3) Find the Perfect Home
- How many bedrooms.
- How many bathrooms.
- How many square feet.
- What kind of style home.
- How many parking spaces.
I will provide you with listings based on the parameters you choose.
4) Making an Offer
- Have a Pre-Approval Letter.
Provided by your lender.
- Sign Purchase Contract .
Provided by your real estate agent. Contract will include appliances, fixtures, etc. that will remain on the property at the close of escrow.
- Submit a Deposit Check.
Deposit check is usually 3% of your purchase offer.
5) The Inspection
- Find a Qualified Inspector.
Contact one of the professional organizations to find an accredited inspector or your real estate agent can recommend one. Expect to pay about $300-$750.
- Attend the Inspection.
This is your opportunity to ask questions about the infrastructure of the house. Be sure to learn about the operation and locations of the gas valve, water shut-off valve and the breaker box.

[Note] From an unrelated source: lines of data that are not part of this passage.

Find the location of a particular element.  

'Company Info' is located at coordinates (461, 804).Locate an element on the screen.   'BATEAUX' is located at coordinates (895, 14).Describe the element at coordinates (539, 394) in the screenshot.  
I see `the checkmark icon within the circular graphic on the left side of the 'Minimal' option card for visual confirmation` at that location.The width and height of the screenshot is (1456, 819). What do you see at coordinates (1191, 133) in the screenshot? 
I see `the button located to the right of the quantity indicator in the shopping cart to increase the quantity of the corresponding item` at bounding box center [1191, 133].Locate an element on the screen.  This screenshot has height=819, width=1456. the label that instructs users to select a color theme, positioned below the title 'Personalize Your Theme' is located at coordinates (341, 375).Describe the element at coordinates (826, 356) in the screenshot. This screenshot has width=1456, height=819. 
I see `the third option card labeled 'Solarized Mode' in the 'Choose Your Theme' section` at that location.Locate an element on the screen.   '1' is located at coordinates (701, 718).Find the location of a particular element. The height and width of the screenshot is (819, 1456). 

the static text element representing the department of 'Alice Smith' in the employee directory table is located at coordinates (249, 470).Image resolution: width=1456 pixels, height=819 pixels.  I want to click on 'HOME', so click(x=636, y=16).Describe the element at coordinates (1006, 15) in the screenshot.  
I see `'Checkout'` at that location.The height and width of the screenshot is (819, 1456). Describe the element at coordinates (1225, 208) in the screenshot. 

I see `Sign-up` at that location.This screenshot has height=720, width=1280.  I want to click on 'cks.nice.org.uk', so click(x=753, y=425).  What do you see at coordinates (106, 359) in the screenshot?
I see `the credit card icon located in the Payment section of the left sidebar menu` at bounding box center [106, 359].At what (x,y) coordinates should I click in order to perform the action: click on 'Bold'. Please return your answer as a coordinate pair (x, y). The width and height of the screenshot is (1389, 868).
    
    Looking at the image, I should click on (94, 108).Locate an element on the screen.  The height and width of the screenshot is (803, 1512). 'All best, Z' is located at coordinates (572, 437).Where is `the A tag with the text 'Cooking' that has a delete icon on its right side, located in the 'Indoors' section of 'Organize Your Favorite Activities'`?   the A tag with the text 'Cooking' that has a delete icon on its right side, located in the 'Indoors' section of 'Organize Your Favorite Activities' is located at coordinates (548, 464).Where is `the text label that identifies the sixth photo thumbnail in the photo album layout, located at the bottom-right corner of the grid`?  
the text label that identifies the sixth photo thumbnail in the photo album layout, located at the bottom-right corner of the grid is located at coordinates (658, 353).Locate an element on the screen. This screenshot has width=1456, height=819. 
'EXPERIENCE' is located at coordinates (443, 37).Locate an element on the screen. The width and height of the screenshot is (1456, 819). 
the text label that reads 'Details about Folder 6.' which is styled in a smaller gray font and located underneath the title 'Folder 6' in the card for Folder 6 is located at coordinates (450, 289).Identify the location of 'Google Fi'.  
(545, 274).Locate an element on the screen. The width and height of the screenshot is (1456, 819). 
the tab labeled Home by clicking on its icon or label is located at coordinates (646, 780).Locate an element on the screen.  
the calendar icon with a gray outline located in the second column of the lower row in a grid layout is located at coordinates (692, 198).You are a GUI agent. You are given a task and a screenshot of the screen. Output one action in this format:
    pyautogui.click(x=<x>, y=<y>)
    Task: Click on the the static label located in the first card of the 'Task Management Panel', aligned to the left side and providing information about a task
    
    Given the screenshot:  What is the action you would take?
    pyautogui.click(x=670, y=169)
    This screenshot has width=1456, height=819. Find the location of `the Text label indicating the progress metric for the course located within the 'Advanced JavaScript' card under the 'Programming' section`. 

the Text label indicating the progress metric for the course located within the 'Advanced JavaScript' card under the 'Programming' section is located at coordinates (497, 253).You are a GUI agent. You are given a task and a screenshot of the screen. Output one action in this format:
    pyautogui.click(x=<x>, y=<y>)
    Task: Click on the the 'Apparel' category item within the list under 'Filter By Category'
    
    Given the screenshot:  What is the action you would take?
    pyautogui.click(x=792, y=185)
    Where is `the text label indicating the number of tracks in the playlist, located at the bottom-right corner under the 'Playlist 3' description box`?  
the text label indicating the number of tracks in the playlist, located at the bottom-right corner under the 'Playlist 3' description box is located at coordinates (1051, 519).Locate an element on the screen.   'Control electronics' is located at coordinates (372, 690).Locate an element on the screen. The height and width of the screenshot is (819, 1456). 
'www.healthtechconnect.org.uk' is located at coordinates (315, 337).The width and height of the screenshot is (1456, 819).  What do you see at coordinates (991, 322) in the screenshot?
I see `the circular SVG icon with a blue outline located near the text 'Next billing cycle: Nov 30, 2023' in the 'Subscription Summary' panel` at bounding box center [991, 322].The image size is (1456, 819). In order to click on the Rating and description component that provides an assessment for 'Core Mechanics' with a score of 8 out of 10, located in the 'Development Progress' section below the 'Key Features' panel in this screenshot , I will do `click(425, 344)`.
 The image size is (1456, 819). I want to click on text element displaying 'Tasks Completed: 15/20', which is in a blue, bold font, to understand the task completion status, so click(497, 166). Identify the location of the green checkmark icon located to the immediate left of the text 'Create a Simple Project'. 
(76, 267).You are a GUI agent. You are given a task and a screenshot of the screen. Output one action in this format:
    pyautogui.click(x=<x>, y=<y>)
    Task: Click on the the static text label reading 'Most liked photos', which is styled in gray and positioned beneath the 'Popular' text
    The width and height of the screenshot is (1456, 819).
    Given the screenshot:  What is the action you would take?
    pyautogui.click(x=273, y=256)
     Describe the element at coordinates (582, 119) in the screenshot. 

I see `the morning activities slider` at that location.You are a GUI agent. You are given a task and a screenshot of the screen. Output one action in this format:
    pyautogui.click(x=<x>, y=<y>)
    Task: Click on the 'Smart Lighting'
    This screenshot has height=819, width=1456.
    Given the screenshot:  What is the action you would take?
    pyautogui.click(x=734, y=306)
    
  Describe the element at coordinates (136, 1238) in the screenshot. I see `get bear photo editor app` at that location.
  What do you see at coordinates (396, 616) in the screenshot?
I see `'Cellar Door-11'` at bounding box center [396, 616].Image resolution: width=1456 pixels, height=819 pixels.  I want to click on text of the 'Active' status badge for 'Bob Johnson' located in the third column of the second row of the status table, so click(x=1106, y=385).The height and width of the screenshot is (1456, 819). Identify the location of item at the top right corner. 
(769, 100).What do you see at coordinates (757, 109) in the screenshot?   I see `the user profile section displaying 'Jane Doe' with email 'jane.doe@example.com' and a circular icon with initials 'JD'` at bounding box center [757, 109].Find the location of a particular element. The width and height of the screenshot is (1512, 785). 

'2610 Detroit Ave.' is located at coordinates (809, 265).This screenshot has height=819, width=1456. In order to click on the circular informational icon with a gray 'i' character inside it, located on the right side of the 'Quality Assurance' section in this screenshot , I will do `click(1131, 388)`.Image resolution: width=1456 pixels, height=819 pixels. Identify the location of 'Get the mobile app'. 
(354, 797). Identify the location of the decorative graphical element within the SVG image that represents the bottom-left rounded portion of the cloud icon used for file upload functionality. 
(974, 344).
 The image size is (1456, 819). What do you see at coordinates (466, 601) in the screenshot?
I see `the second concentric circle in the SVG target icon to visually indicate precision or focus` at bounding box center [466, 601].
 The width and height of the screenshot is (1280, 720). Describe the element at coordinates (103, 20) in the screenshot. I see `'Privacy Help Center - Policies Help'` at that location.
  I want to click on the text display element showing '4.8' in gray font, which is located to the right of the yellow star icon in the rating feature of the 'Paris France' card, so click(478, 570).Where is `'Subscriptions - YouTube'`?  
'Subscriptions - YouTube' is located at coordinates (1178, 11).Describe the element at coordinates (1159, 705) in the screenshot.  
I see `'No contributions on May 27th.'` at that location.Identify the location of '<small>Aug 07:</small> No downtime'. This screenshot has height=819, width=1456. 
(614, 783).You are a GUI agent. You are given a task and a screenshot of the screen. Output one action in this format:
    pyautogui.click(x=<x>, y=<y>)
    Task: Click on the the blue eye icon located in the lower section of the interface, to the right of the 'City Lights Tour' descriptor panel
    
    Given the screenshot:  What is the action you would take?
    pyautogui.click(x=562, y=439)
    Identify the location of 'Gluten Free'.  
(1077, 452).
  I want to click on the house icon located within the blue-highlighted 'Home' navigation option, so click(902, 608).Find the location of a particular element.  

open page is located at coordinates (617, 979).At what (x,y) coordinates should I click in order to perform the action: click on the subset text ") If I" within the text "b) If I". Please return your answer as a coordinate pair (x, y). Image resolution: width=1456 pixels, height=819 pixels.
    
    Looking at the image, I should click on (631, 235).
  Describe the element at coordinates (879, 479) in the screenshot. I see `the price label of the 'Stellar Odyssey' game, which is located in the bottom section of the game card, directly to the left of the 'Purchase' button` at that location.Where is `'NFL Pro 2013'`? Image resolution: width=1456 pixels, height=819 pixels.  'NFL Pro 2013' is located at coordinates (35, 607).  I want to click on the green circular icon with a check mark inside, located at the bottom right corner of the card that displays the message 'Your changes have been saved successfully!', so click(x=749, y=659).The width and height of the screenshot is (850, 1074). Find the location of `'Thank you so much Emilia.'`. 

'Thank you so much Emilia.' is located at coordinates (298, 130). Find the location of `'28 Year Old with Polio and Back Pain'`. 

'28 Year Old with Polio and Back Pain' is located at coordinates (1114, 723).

- Consider Additional Assessments.
Ask your real estate agent if they recommend additional inspections above and beyond the standard one. This will depend on what is identified in the inspection report.
- Request for Repair.
Submit a form with a list of repairs (if any) to the seller. Your real estate agent will have the form. Seller may accept your request for repairs, may give you a counter offer, or choose not to do any of the repairs.
6) Hiring an Appraiser
- Have the property appraised.
To determine the property value, you need an appraiser, which your lender will hire. The lender will require an appraisal. The appraisal fee will vary and may be an upfront cost.
7) Buying Property Insurance
- Comparison-shop for Property Insurance.
You can choose any provider for this coverage, which protects against most risks to the property. Lender will require this prior to closing. Consider bundling with your auto or other insurance.
8) Navigating the Closing Process
- Lock in Your Interest Rate.
Do so 30-45 days before your closing. Consult your lender.
- Obtain a Detailed List of Closing Costs From Your Lender.
Besides the expenses tied to your loan, you will have additional fees such as title services, transfer taxes and escrow fees. These fees will vary but will typically follow industry standards. Be sure to contact your lender or escrow officer with questions regarding fees.
9) Conducting the Final Walk-Through
- Verify All Repairs Have Been Completed by Seller.
All repairs agreed upon in the request for repair form.
- Verification of Property.
Verify the property is in substantially the same condition as on the date of acceptance of the purchase offer.
10) Signing Loan Documents
- Singing Loan Documents.
A day or two after signing loan documents, the property will record. Once that happens the home is yours.
Congratulations, once the property records, your real estate agent will hand you the keys!